Retailers continue to suffer one of the highest rates of ransomware attacks of any industry, according to a new sectoral survey report published by Sophos, a global leader in next-generation cybersecurity.
The State of Ransomware in Retail 2022 report reveals that retail had the second highest rate of ransomware attacks last year of all sectors surveyed after the media, leisure, and entertainment industry. Globally, 77% of retail organisations surveyed were hit—a 75% increase from 2020. This is also 11% more than the cross-sector average attack rate of 66%.
With more than three in four suffering an attack in 2021, it certainly brings a ransomware incident into the category of when, not if, says Sophos Principal Research Scientist Chester Wisniewski.
“In Sophos’ experience, the organisations that are successfully defending against these attacks are not just using layered defenses, they are augmenting security with humans trained to monitor for breaches and actively hunting down threats that bypass the perimeter before they can detonate into even bigger problems,” he said.
“This year’s survey shows that only 28% of retail organisations targeted were able to stop their data from being encrypted, suggesting that a large portion of the industry needs to improve their security posture with the right tools and appropriately trained security experts to help manage their efforts.”
As the percentage of retail organisations attacked by ransomware increased, so did the average ransom payment.
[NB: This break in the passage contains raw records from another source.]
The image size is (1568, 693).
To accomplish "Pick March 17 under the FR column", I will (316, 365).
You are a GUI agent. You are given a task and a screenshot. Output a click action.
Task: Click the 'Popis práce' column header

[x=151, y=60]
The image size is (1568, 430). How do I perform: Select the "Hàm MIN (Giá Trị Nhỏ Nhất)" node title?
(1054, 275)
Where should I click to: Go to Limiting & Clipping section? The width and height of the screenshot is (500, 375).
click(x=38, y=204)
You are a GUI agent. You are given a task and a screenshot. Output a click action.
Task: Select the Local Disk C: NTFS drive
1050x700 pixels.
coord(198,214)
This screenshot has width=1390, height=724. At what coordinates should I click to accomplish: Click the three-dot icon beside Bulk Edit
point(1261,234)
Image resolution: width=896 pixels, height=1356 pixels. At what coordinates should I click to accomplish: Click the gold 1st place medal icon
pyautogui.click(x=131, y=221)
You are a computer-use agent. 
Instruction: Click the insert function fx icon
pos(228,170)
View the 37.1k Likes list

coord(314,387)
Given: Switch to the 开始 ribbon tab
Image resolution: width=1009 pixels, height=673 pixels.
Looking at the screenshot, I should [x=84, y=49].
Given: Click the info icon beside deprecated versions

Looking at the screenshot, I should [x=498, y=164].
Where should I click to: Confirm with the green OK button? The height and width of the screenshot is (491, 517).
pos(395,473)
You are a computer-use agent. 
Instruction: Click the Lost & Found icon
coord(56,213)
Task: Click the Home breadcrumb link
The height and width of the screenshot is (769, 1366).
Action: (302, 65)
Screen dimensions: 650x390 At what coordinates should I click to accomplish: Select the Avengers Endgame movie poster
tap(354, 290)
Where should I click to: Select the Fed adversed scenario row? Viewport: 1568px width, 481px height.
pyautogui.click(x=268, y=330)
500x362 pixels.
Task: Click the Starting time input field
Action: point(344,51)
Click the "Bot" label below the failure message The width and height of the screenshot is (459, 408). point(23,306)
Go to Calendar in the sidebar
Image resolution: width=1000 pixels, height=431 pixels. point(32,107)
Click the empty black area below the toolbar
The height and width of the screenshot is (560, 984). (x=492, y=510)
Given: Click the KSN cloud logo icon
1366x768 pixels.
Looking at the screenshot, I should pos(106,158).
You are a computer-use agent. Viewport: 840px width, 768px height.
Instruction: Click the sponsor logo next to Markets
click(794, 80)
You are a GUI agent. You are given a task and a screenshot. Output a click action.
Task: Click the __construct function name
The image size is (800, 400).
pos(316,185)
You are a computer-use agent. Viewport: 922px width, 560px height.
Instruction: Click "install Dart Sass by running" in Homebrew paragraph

In 2021, the average ransom payment was $226,044, a 53% increase when compared to 2020 ($147,811). However, this was less than one-third the cross-sector average ($812K).
The research also revealed that 92% of retail organisations hit by ransomware said the attack impacted their ability to operate and 89% said the attack caused their organisation to lose business/revenue.
In the light of the survey findings, Sophos experts recommend the following best practices:
- Install and maintain high-quality defences across all points in the environment
- Proactively hunt for threats to identify and stop adversaries before they can execute attacks
- Harden the IT environment by searching for and closing key security gaps
- Prepare for the worst, and have an updated plan in place of a worst-case incident scenario
- Make backups, and practice restoring them to ensure minimal disruption and recovery time.